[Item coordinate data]

^^^^^^^^

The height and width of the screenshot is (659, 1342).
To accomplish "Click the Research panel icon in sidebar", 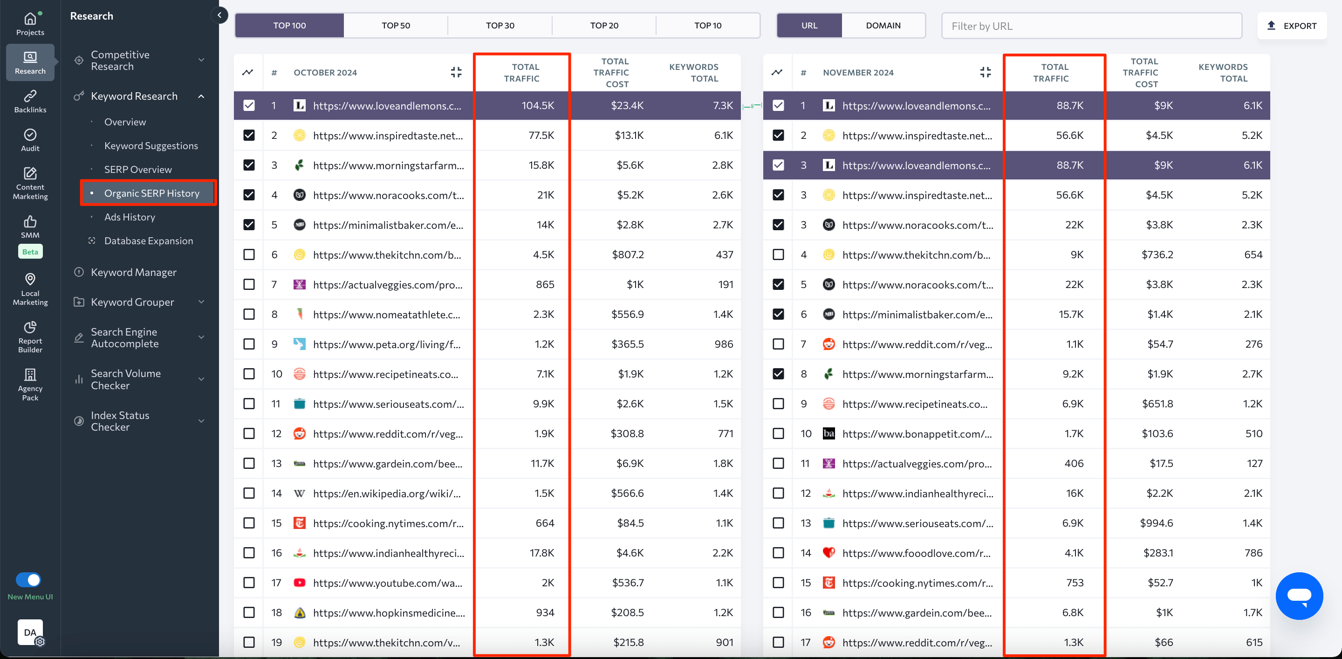I will click(30, 60).
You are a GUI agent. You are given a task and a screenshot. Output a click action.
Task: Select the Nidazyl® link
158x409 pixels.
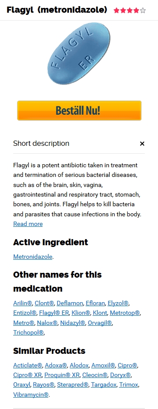tap(72, 323)
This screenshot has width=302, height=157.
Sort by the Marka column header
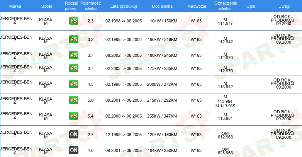[15, 6]
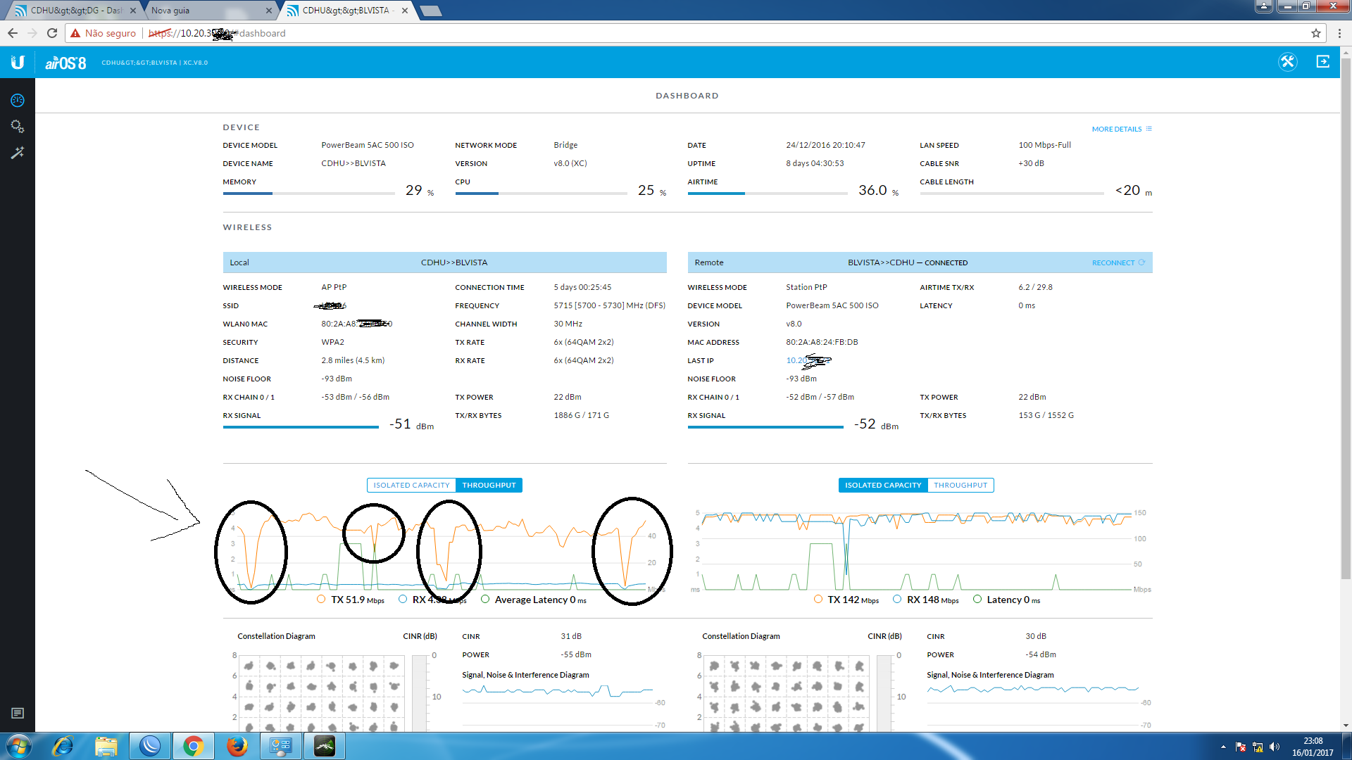Switch local chart to Throughput
This screenshot has height=760, width=1352.
[x=489, y=485]

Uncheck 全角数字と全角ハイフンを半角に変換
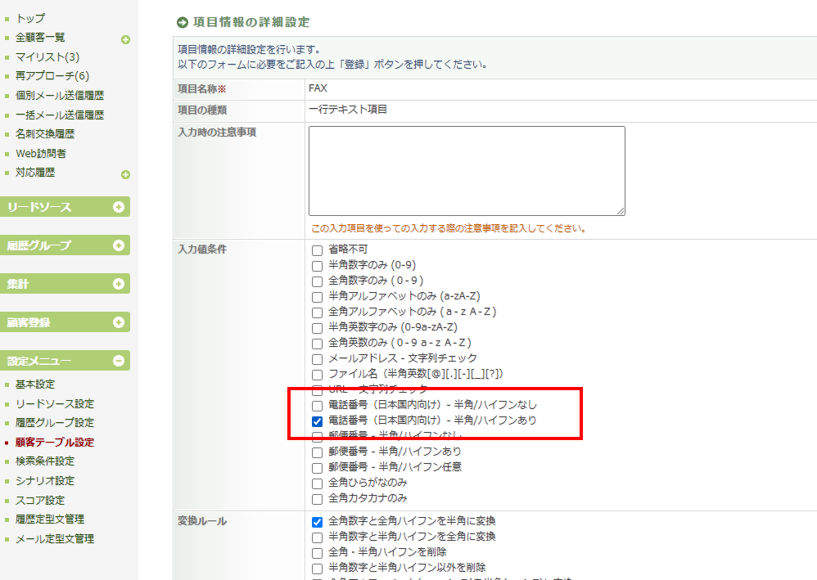[x=317, y=522]
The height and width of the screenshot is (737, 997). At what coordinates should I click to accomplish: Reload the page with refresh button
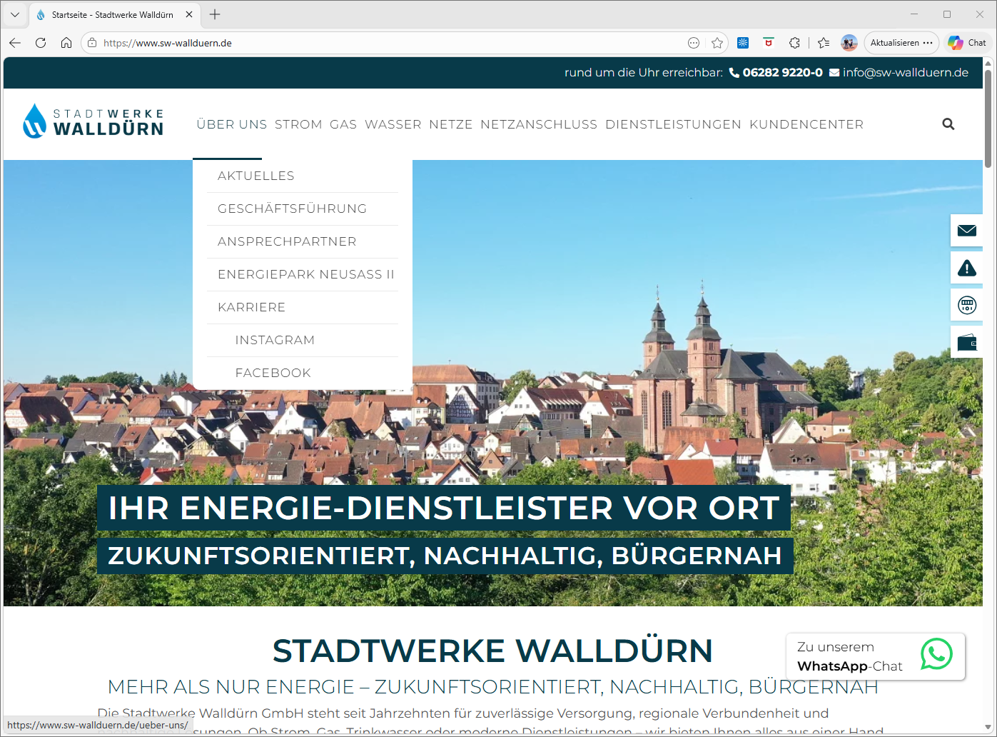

^^^^^^^^

▶ **Exercise instructions**
Write out the data above without any changes, from the line containing "Uncheck 全角数字と全角ハイフンを半角に変換" through the end of the data, with both ends included. Leave the pictures out of your answer.

▶ **Finished task**
Uncheck 全角数字と全角ハイフンを半角に変換
[x=317, y=522]
The height and width of the screenshot is (737, 997). At what coordinates should I click to accomplish: Reload the page with refresh button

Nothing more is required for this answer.